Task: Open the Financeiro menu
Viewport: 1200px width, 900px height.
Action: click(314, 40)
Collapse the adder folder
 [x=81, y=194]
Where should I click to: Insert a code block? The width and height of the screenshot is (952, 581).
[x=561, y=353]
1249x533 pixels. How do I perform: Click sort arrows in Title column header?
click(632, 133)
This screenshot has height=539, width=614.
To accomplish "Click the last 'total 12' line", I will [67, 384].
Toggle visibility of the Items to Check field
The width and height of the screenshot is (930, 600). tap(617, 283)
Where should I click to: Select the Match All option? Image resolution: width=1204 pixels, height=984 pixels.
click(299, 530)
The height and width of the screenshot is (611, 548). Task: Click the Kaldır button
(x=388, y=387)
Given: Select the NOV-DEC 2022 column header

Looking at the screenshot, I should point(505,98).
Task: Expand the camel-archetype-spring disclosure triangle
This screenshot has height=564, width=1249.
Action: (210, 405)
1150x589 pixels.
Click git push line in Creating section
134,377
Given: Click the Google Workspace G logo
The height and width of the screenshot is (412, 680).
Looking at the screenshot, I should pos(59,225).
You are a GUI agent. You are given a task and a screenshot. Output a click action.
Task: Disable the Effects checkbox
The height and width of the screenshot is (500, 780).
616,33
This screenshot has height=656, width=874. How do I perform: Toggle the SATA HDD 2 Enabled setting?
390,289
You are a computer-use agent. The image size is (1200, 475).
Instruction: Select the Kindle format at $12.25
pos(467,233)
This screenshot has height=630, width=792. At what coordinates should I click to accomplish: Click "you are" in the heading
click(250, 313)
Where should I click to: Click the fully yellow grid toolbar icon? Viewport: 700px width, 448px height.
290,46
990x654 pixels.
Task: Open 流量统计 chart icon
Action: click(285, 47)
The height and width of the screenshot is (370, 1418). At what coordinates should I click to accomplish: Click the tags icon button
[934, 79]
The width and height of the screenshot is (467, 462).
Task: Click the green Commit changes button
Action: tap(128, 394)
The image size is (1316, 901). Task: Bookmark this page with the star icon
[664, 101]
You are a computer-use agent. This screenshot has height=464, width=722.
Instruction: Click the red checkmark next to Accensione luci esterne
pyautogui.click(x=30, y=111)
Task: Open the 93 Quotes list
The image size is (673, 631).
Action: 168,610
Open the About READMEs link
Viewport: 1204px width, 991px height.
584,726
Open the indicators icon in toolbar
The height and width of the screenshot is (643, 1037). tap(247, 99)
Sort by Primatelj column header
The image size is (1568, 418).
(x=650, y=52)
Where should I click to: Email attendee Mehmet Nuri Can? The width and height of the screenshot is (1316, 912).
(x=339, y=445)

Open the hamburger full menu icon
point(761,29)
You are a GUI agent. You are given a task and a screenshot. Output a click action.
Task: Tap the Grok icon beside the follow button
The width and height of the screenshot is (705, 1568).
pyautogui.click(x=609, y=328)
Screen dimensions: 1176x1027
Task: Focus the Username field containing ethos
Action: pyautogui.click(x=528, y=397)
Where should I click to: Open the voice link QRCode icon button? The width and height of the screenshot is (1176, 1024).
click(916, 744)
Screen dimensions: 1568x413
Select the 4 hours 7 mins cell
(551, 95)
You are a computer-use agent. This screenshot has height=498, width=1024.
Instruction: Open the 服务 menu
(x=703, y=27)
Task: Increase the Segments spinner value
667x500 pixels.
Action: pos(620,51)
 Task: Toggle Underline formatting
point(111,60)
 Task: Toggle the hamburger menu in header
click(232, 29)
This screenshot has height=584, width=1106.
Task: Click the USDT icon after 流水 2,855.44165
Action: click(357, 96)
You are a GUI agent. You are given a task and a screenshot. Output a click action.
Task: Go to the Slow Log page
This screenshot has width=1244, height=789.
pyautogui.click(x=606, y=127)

————

-- Required action --
Lines from the one holding "has height=498, width=1024." through the end of the material above should be output exactly, and all others skipped.

-- Output of the task --
You are a computer-use agent. This screenshot has height=498, width=1024.
Instruction: Open the 服务 menu
(x=703, y=27)
Task: Increase the Segments spinner value
667x500 pixels.
Action: pos(620,51)
 Task: Toggle Underline formatting
point(111,60)
 Task: Toggle the hamburger menu in header
click(232, 29)
This screenshot has height=584, width=1106.
Task: Click the USDT icon after 流水 2,855.44165
Action: click(357, 96)
You are a GUI agent. You are given a task and a screenshot. Output a click action.
Task: Go to the Slow Log page
This screenshot has width=1244, height=789.
pyautogui.click(x=606, y=127)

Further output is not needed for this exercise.